*AUFGABENSTELLUNG*
Beantworten Sie anhand des Textabschnitts über Mahmoud Moustafa folgende Fragen:
1. Welche Schriften waren im Glaubenskurs hauptsächlich Thema?
2. Weshalb erzählten die Christen in Aleppo nichts über Religion?
3. Wie alt ist Klaus-Jürgen Heer?

*TEXTABSCHNITT*

:::

Je mehr Mahmoud Moustafa als Dolmetscher über die katholische Konfession erfuhr, desto mehr war er angetan davon und nahm schließlich richtig an dem Glaubenskurs teil. Insbesondere von den Evangelien und den weiteren Schriften des Neuen Testaments, die hauptsächlich Thema gewesen seien, sei er „positiv überrascht" gewesen. „Vorher kannte ich das Neue Testament gar nicht", sagt er. Kein Einzelfall bei Muslimen. „Der Islam verbietet es, Christ zu werden. Wer konvertiert, darf getötet werden", berichtet er. Gleichwohl begegnete er bereits in Aleppo Christen. Sie hätten nichts über Religion erzählt, weil sie Angst gehabt hätten, sonst Probleme zu bekommen, erinnert er sich. Aus dieser Angst heraus hätten sie es auch nicht gern gesehen, wenn Muslime ihre Kirche besuchten. „Besonders war, dass sie den Menschen, gleich welcher Religion, immer geholfen haben, ohne eine Gegenleistung zu erwarten", berichtet er weiter. „So bin ich auch.“ Dieses Miteinander finde er auch hier in der Gemeinde.

Zeitgemäße Bibelauslegung wird als Bereicherung erfahren

„In der katholischen Kirche wird die Liebe Gottes betont, das hat mich verändert“, sagt Moustafa weiter. Im Glaubenskurs seien nur Menschen gewesen, die einen liebenden Gott suchten, erinnert sich Klaus-Jürgen Heer. „Wir merkten, dass da ein Feuer in ihnen brennt und ein Interesse da ist, mehr zu erfahren“, sagt der 67-Jährige weiter. Auch das ist eine typische Erfahrung, die Konvertiten aus dem Islam machen.

:::

*GESPEICHERTE DATEN*
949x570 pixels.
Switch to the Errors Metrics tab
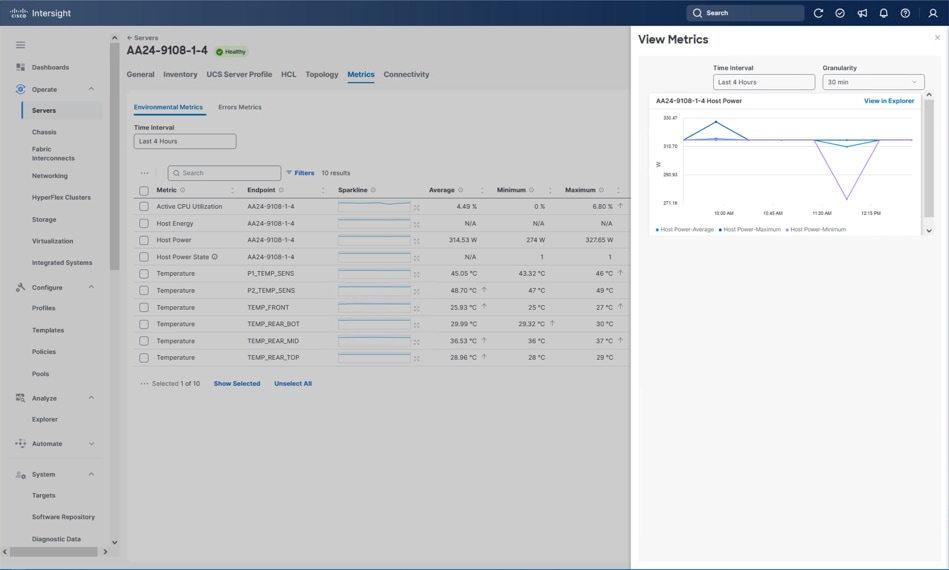[240, 107]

:::

*LÖSUNG*
1. Die Evangelien und die weiteren Schriften des Neuen Testaments.
2. Sie hatten Angst, sonst Probleme zu bekommen.
3. 67 Jahre.